In the six months to 30 June 2012 Calculus Capital Limited received an arrangement fee of £12,000 (31 December 2011: nil) attributable to the Company's investment in Human Race. Total arrangement fees received as at 31 December 2011 were £17,526 attributable to the Company's investments in Heritage, Terrain, Lime and MicroEnergy.
STATEMENT OF DIRECTORS' RESPONSIBILITIES
The half-yearly financial report, which has not been audited or reviewed by auditors pursuant to the Auditing Practices Board Guidance on Review of Half-Yearly Financial Information is the responsibility of, and has been approved by, the Directors. The Directors confirm that to the best of their knowledge the half-yearly financial report, which has been prepared in accordance with the Disclosure and Transparency rules and in accordance with applicable accounting standards including the statement 'Half-yearly financial reports' issued by the UK Accounting Standards Board, gives a true and fair view of the assets, liabilities, financial position and the deficit of the Company as at 30 June 2012.

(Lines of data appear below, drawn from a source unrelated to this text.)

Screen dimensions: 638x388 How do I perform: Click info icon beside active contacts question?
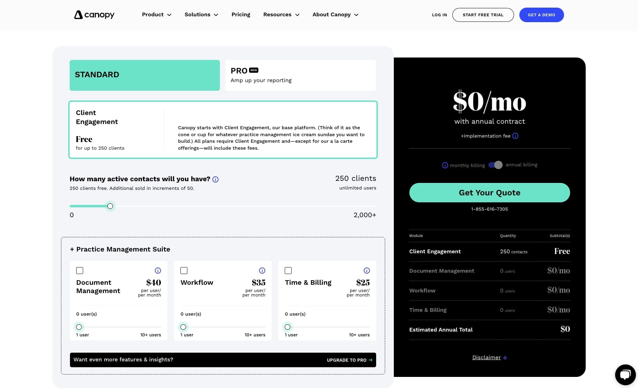[215, 179]
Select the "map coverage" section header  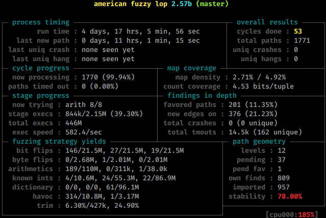pos(192,68)
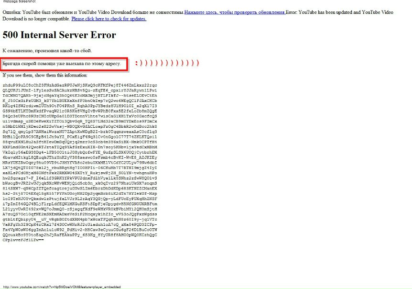Click the final debug line 'CPplwveFJf1LTw=='

[x=23, y=240]
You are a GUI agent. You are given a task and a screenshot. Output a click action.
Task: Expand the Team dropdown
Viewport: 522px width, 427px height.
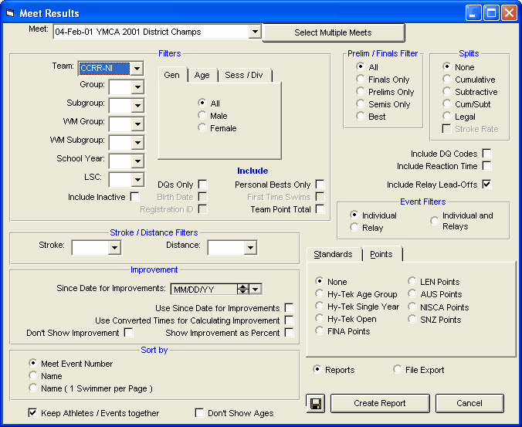(137, 69)
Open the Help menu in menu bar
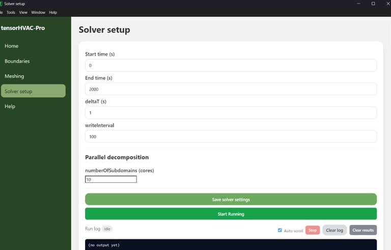The image size is (391, 250). pyautogui.click(x=53, y=12)
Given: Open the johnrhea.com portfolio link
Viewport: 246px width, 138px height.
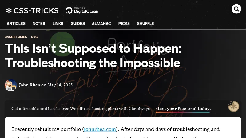Looking at the screenshot, I should 100,129.
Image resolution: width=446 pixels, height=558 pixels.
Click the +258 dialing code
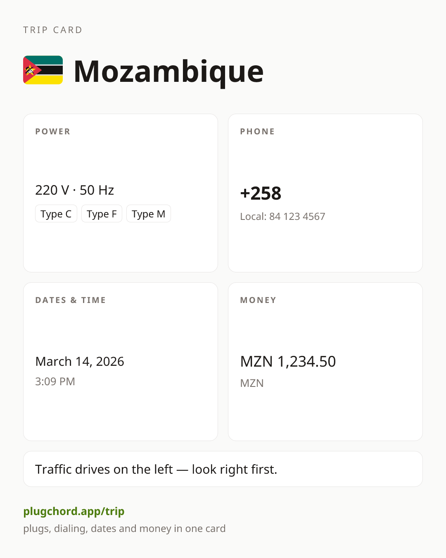point(261,193)
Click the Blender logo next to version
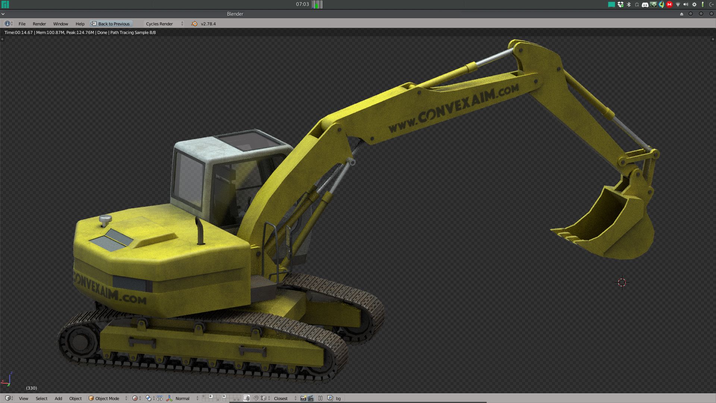Viewport: 716px width, 403px height. click(x=194, y=24)
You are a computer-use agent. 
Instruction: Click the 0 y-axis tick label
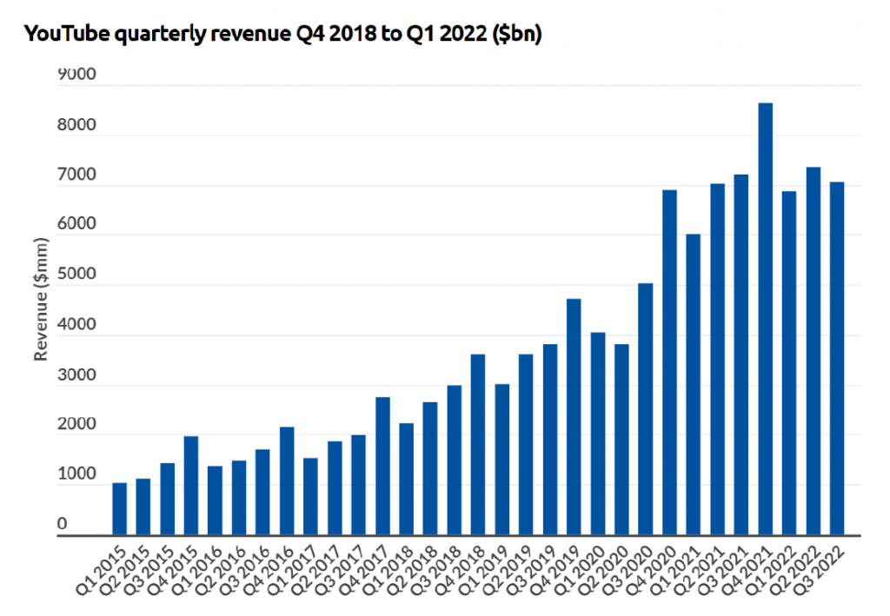pos(62,523)
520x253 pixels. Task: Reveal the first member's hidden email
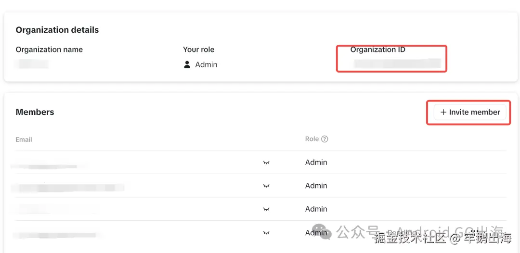pos(266,163)
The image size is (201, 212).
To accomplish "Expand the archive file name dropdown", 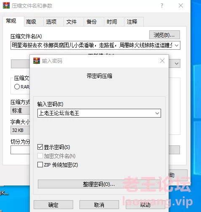I will 177,46.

The Directors confirm that the Chairman's Statement, the Investment Managers' Reviews, and note 6, include a fair review of the information required by DTR 4.2.7R, being an indication of important events that have occurred during the first six months of the financial year and their impact on the condensed set of financial statements and a description of the principal risks and uncertainties for the remaining six months of the financial year, and 4.2.8R of the Disclosure and Transparency Rules.
The Directors of Neptune-Calculus Income and Growth VCT plc are:
Philip Stephens
John Glencross
David Kempton
By order of the Board
Philip Stephens Chairman
23 August 2012
The half yearly report will shortly be posted to shareholders. Copies of the report will also be available from the Company's registered office at 104 Park Street, London, W1K 6NF or from the Qualifying Investment Manager's website at www.calculuscapital.com/neptunevct.aspx.